◆ **Exercise directions**: Collect every line from the entries below that contains the word "This" and copy each of those lines in full.

◆ **Records shown**:

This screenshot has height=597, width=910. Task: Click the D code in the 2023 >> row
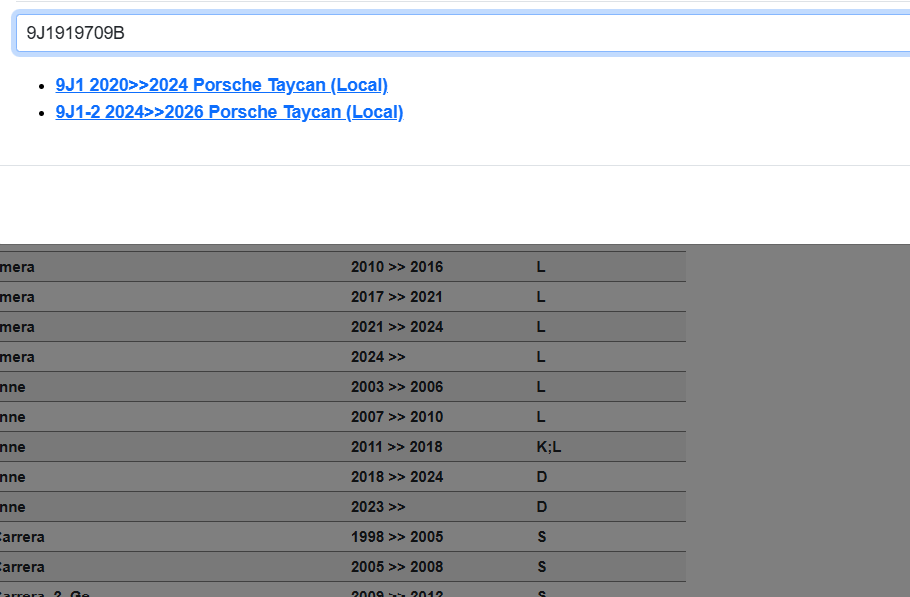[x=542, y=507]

---

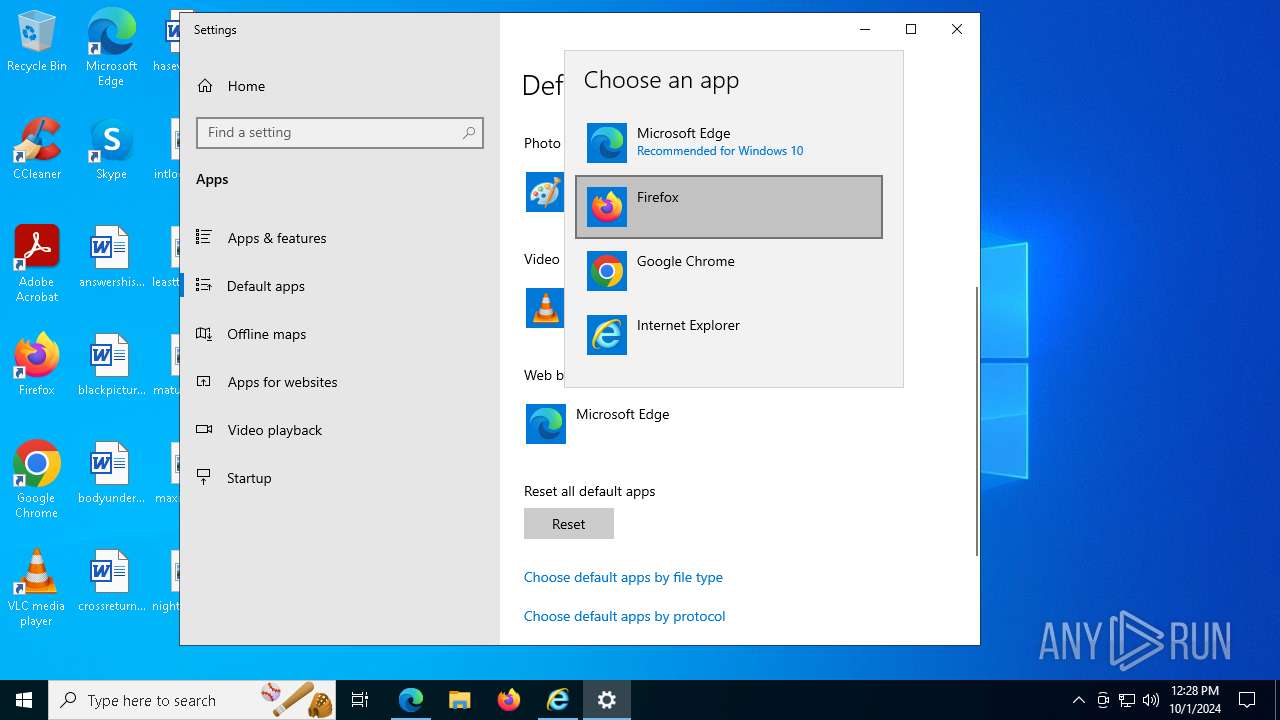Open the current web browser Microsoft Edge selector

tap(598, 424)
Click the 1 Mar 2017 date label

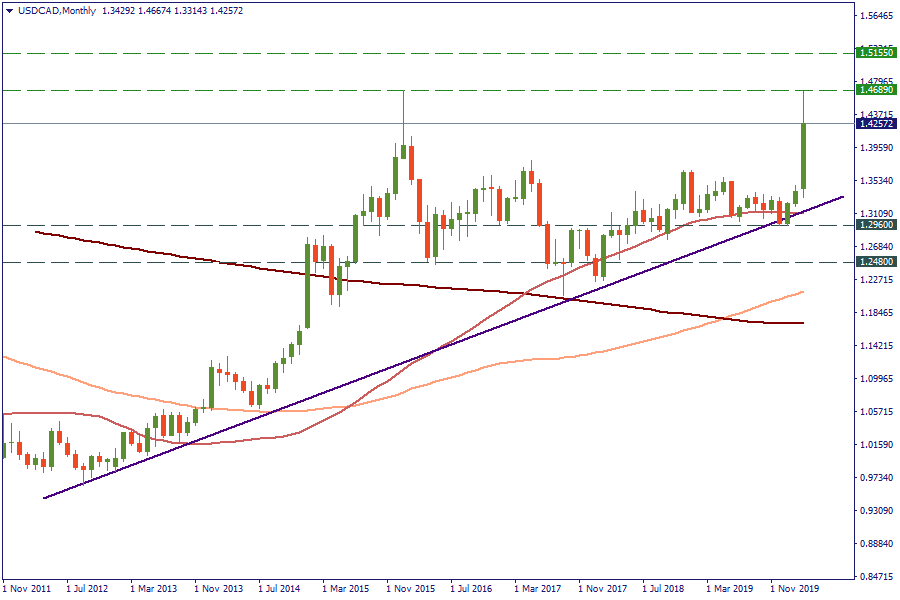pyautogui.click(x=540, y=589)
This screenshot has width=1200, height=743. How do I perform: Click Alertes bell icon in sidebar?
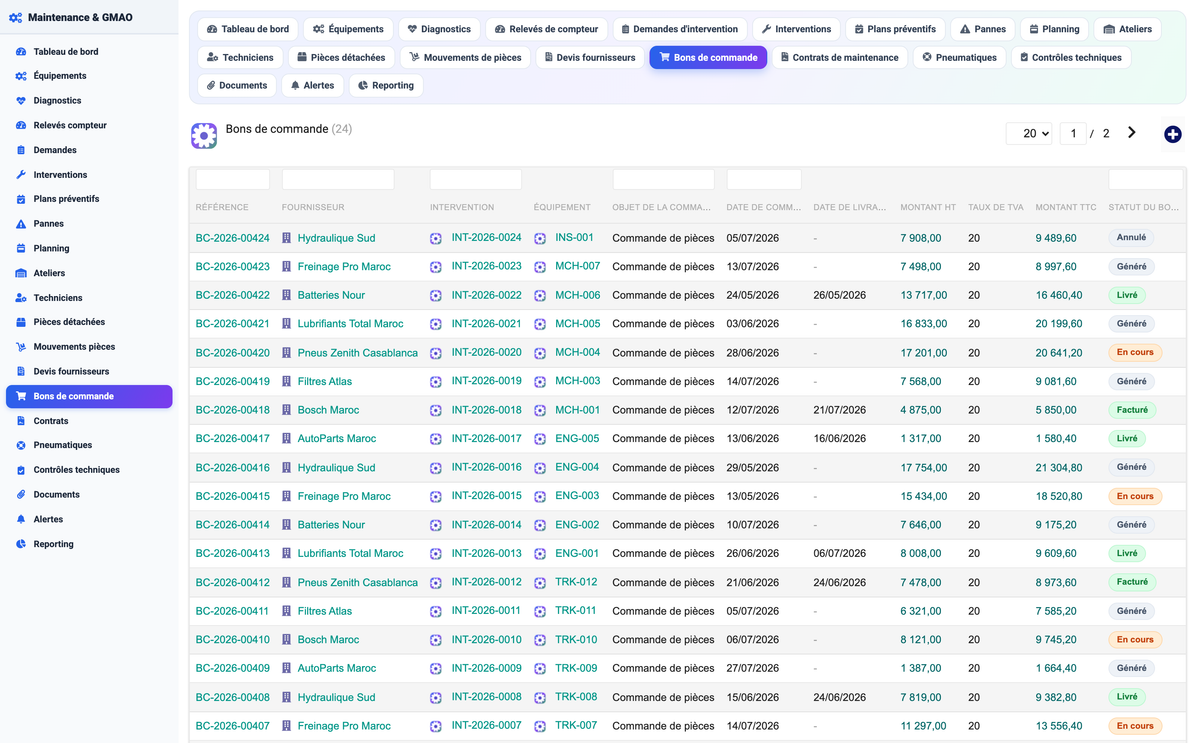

◆ **Right answer**:
This screenshot has height=597, width=910. Task: Click the D code in the 2023 >> row
This screenshot has width=1200, height=743. How do I perform: Click Alertes bell icon in sidebar?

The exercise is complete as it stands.